However, longer review periods give reps the time to catch up on missed sales. 69% of companies rely on annual or bi-annualperformance reviews. More than half of office professionals want performance check-ins at least once a month.

And you don’t have to stop at reviewing reps. You can also review your sales pipeline, as it’s equally important.

  • Set activity goals

After establishing a baseline, deciding a quota, and choosing the implementation method, you set some activity goals.

This is unnecessary if you have chosen activity quota. Activity goals will differ depending on the business.

So it’s imperative that you look at historical data and performances and set goals accordingly.These goals don’t guarantee success.

They simply offer reps an idea of their upcoming workload and provide another way to gauge their work.

  • Convey your expectations

A sales quota is useless if a salesperson doesn’t know it. After setting a quota, share the numbers you are expecting of them.

Also, inform them about how the quota was decided and the measurement process. Best way to communicate? Tell them up front.

That way, salespeople can ask away their queries. Moreover, sales managers get a chance to demonstrate the process behind quota setting.

  • Plan for seasonal change

Seasonal change is the periodic spikes and plunges faced by every business. For example, in winter, the woolen clothes market sees massive spikes. 

But in summer, it always crashes. There’s no demand.  But sometimes ups and downs happen because of a new competitor or an existing competition leaving the market.

For example - whenever Samsung launches a new product, its demand sky-rockets.

But when Apple launches at the same time, Samsung’s demand is low. Instead of flocking to Samsung, people are split. So also keep in mind these factors.

Avoid these things while setting a quota

A few things can act against your ability to set a good sales quota that can affect your reps’ performance.

  • Impractical quotas

Impractical quotas are the bane of existence for a sales team or salesperson.

If you are setting quotas too high without considering seasonal change, capabilities, and historical data, your team is bound to fail. 

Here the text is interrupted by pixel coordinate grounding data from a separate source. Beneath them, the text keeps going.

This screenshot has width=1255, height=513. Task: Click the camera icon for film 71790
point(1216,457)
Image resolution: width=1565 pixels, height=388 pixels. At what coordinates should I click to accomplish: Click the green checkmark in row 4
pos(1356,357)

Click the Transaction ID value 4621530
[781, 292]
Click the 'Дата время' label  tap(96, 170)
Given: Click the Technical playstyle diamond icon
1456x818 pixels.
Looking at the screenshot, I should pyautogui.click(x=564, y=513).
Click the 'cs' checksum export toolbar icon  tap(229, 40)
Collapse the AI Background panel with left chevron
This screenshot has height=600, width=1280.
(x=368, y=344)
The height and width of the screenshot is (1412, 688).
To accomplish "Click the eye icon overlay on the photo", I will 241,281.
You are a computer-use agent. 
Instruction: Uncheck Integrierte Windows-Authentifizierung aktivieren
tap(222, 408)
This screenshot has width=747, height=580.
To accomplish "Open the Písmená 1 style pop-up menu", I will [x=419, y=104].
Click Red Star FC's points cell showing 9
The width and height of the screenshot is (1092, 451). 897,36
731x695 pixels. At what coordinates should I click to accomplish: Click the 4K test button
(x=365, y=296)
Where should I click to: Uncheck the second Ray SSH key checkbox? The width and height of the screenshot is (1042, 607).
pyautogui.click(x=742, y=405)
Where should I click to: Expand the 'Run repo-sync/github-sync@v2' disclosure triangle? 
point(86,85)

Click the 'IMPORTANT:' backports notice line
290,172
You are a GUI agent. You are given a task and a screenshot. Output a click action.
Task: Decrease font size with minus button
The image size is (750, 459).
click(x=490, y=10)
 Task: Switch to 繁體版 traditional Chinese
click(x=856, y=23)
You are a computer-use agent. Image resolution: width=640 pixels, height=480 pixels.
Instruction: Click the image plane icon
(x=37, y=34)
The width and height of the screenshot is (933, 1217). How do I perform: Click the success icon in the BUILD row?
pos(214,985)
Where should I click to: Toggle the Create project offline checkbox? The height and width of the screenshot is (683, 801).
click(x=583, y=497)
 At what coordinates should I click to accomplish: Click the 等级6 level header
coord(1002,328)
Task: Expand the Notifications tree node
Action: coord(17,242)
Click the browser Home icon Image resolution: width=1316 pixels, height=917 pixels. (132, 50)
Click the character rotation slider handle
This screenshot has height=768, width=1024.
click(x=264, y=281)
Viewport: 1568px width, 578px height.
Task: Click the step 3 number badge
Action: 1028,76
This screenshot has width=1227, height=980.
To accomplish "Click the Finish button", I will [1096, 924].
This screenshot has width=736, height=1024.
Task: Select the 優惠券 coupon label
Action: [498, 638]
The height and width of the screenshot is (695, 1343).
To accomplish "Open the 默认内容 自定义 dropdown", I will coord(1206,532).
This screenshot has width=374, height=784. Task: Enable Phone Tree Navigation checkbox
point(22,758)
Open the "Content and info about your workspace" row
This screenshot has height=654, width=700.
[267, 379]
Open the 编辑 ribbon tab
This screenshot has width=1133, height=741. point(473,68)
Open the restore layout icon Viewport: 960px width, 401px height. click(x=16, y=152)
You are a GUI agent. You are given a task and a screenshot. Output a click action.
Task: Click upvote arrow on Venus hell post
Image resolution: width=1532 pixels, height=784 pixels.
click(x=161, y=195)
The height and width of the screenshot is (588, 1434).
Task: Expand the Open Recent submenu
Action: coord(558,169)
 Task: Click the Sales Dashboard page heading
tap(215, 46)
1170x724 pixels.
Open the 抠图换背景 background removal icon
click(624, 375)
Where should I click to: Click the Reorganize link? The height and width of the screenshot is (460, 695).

And don’t adjust quotas midway through because of an unexpectedly big deal. Raising quotas without discussion due to a robust period can discourage best-performing reps and stymie growth.

Before increasing quotas, gather sufficient data before deciding on a quota.

  • Commission limit

Putting an upper limit on the amount of commission a rep can earn is impractical. When a salesperson reaches his/her cap, they are not compensated for additional sales.

This de-incentivizes reps from going above and beyond to close more. Furthermore, you are limiting your potential revenue. 

  • Only considering historical growth

Quotas that aren't properly set don't show an accurate market representation.

They are historic – simply add a percentage to the previous year's quota. A better approach combines a bottom-up view from the front lines, assessing real market potential, with a top-down view of what needs to be sold to meet the company's revenue targets.

  • Not studying the market potential

Ignoring market potential can be detrimental to your quota-setting process. Simply reviewing past data and performances will only take you so far.

Analyze the market. See what works and what doesn’t. 

For example, if you’re selling air conditioners, check which kind is in demand, when its demand reaches its peak.

 Study your competition. Measure the tactics they employ. If it’s effective, adopt it.

Tools you can use to calculate/plan sales quota

This calculator is used to measure the number of deals you have to close to reach your target sales.

It’s a free online calculator that can calculate every math.

Total sales, quotas, interests, annual percentage rates, you name it. If your quota is profit-based, this is the best tool to use.

Put in sales, profit, variable costs, and fixed costs to find your quota.

This calculator is used to measure quotas for your different territories. It has both bottom-up and top-down approaches. Choose one, fill in the data, and get the result.

Good quotas are crucial

Ultimately, salespeople have one goal - to close more deals and make progress in the organization.

And sales quotas are a way to reach those goals. There are different types of sales quotas.

Be prudent in choosing one. After deciding on a quota, ideate on the setting process while evading a few hurtful things.

Also for a good quota, you need to have a competent sales organization in place. Their expertise can be useful.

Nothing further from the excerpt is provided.